The components of the waste management "hierarchy" - source reduction, recycling,
treatment and disposal, all complement each other as the decision maker prepares
a strategic plan. Unfortunately, decision makers are making costly decisions
about waste streams with only limited information. Consumers.demand information
about products before comparing features and values, and making choices, and
producers have a good knowledge of what is happening within the firm to produce
consumer products, yet MSW decision makers look only at the waste stream and
select where it is to go in the "hierarchy." MSW decision makers do not have the
data necessary to make an informed choice. This paper describes a systems
concept known as life cycle analysis, and its place in waste management. Much
of the input for this presentation is a result of an invitation by the
International Solid Waste Association (ISWA) to submit an article for the ISWA
Yearbook on LCA and MSW management, along with twenty-six years experience
working with EPA's Solid Waste Program and Pollution Prevention Research Program.

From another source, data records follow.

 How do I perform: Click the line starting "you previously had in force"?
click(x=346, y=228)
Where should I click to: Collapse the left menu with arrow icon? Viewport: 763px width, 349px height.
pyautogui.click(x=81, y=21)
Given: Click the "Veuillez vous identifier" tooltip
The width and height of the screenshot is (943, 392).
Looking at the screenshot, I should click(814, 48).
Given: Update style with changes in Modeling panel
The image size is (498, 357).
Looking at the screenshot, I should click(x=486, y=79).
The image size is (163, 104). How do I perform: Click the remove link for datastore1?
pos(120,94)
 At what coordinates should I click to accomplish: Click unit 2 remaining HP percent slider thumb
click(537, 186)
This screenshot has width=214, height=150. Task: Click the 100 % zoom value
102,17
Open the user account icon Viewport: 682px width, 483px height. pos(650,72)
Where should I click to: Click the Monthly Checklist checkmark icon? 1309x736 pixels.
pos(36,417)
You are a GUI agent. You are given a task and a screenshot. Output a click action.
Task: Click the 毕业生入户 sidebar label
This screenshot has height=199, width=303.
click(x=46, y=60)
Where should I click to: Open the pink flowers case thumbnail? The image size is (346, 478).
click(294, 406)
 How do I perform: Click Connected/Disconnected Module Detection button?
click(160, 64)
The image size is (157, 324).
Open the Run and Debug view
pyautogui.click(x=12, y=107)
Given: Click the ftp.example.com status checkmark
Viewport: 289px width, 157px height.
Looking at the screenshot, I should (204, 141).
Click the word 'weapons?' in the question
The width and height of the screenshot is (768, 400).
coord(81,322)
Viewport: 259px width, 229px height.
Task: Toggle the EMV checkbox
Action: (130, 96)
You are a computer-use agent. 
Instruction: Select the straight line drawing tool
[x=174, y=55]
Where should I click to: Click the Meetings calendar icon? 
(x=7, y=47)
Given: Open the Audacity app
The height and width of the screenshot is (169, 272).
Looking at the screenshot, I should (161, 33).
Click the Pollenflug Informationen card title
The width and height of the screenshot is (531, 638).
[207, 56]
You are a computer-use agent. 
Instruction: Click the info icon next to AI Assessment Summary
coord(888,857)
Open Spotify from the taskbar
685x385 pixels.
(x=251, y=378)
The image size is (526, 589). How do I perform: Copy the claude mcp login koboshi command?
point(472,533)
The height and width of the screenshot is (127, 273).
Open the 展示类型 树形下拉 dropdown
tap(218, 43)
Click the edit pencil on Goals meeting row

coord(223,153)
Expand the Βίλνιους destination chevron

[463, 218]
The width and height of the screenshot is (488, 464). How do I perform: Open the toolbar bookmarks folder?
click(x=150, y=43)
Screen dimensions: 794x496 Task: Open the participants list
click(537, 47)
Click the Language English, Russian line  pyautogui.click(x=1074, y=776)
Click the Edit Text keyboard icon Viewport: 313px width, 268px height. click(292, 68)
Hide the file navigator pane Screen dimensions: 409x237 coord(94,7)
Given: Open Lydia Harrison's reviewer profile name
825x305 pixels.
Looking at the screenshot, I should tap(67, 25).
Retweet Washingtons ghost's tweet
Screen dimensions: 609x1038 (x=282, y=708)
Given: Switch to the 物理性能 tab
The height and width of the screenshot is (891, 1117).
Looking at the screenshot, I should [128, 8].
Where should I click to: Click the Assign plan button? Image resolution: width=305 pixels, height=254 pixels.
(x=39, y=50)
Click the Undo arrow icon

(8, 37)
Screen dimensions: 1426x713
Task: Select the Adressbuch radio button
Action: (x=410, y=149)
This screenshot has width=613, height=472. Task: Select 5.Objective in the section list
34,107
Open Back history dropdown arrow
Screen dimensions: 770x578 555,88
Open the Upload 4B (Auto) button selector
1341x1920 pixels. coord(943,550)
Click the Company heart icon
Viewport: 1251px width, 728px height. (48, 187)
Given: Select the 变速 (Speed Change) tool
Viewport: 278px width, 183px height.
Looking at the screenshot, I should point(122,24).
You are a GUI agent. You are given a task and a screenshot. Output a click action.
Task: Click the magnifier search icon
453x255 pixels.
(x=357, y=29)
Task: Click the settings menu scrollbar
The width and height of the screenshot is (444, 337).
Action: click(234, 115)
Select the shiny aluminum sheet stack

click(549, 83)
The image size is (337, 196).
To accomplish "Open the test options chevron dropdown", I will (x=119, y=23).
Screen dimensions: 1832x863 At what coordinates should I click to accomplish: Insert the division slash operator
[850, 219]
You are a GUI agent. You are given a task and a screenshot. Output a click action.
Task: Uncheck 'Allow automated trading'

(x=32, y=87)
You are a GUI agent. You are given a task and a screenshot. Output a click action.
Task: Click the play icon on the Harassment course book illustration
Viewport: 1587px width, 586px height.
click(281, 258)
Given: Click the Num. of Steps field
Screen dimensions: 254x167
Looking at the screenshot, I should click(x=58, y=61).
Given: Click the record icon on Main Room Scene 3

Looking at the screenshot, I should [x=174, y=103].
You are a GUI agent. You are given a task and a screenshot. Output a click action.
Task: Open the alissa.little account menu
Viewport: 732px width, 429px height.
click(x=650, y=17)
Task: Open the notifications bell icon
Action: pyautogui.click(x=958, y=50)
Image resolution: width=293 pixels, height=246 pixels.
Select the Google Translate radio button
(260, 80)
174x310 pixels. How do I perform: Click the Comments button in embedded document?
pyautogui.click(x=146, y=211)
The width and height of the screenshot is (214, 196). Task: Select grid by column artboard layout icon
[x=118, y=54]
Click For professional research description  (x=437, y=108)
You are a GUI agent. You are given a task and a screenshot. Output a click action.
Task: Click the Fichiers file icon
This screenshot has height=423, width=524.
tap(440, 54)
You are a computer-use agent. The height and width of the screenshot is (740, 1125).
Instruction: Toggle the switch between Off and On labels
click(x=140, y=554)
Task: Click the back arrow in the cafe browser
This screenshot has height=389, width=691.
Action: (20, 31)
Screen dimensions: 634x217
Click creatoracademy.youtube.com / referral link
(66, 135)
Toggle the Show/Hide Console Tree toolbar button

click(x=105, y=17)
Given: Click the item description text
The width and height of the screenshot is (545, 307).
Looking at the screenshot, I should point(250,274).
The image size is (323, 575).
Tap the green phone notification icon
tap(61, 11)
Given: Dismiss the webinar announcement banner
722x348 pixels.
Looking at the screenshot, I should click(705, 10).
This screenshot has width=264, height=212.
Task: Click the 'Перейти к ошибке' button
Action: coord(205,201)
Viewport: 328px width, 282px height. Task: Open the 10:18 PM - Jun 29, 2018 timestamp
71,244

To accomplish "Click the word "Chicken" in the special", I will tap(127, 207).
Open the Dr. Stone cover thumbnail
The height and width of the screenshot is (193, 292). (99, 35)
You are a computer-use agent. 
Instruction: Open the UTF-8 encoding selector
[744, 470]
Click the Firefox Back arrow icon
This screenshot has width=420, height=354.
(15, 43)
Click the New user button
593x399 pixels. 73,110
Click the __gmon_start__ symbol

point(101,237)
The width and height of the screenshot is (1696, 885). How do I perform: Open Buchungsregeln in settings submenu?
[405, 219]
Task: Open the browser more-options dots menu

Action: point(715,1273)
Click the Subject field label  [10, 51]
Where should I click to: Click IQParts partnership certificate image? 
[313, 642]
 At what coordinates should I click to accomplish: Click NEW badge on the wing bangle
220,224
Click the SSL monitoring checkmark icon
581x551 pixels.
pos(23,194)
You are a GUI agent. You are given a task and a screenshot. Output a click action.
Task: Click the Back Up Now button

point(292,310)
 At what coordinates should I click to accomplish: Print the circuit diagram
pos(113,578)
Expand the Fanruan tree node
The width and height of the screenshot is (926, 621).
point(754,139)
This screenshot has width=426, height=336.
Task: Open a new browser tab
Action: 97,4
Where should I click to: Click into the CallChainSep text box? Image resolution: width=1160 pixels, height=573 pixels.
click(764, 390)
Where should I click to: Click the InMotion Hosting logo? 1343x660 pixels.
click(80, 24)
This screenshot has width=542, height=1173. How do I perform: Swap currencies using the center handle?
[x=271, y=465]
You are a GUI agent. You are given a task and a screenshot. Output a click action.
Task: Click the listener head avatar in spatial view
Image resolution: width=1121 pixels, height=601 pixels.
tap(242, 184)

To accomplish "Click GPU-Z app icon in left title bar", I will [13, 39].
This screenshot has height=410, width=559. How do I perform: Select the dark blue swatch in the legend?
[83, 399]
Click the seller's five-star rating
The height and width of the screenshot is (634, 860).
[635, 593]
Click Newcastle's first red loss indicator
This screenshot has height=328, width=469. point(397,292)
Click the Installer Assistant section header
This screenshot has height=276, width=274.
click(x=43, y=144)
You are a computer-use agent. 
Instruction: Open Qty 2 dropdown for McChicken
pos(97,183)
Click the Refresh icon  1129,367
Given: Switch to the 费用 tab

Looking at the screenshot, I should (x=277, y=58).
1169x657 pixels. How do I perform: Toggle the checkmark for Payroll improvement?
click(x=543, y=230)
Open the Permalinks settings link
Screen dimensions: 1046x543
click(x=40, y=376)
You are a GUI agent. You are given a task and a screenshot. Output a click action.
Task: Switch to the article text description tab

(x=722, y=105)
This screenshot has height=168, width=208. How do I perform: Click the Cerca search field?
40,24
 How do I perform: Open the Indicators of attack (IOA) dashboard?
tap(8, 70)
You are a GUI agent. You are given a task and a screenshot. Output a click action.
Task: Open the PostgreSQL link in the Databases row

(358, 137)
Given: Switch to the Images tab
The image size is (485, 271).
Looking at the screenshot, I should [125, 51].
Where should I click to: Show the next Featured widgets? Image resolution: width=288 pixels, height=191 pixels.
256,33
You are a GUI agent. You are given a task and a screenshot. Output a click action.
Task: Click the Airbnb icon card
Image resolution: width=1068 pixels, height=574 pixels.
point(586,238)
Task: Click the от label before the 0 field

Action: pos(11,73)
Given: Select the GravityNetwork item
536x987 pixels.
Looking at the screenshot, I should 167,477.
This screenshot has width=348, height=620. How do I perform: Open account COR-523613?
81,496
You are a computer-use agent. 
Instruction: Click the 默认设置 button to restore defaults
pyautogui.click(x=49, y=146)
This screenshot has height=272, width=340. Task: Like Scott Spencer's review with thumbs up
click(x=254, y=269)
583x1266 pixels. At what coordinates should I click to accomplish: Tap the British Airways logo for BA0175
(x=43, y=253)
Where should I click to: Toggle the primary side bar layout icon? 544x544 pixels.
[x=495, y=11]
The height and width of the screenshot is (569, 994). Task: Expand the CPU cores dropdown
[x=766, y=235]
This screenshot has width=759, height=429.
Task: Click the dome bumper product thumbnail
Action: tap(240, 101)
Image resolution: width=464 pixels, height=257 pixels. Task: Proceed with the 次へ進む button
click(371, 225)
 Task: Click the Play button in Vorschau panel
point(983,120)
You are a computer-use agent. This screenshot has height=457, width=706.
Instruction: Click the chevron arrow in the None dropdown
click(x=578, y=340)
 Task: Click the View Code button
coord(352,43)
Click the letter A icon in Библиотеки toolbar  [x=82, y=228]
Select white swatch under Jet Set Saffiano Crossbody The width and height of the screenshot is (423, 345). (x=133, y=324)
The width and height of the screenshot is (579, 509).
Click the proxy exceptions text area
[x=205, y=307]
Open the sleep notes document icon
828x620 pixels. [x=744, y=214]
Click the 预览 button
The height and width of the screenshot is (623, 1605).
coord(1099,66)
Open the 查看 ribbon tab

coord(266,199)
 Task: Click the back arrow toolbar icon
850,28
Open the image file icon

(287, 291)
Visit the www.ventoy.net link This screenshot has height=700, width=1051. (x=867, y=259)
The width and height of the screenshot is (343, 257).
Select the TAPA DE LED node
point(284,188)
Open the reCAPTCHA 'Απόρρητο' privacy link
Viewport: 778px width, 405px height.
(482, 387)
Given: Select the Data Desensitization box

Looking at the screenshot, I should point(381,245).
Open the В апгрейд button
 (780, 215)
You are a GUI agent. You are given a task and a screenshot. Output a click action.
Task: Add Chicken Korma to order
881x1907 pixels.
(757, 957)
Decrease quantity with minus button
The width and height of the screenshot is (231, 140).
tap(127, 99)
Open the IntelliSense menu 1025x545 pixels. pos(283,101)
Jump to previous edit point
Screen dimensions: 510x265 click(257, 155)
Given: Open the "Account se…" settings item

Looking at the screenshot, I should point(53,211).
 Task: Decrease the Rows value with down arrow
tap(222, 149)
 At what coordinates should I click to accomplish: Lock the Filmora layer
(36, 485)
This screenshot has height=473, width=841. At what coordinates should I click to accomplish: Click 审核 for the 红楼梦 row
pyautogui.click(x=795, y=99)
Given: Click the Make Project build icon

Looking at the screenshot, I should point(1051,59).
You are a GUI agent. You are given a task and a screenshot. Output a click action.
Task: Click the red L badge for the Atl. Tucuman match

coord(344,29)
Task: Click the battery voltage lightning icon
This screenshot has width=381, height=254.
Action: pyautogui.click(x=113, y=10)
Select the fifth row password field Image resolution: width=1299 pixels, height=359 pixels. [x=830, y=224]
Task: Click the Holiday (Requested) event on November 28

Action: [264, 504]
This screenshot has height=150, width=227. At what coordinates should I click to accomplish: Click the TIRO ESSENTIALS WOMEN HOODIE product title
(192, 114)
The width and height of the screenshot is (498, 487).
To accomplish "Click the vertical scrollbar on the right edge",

Product systems should be for the entire life of the product including disposal.
ISWM should include the entire system to determine the real environmental
impacts. Without considering the entire system, a decision to increase recycling
as part of the ISWM plan may appear to be a long-term solution, only to discover
after capital expenditures that certain recyclables in a waste stream may be
eliminated through source reduction. With producers looking at consumer products
in a broader view, it would be prudent for MSW decision makers to follow the
trends that will change the waste stream and adjust their strategic plan
accordingly. One trend is volume-based fees on MSW which provide the generators
with incentive to reduce waste at the source or through increased recycling
efforts. Another trend is that of producers and consumers becoming more informed
about source reduction which will bring about changes in the waste stream. The
emergence of regulations that makes it more difficult to site a treatment or
disposal facility or indicates bans on certain wastes such as yard waste is a
trend that will affect the waste stream. Waste management decision makers need
dynamic tools to manage a changing population's waste stream. Bold new
initiatives are being implemented to reduce waste and bold new thinking is needed
to look beyond the immediate environmental impact to all environmental impacts.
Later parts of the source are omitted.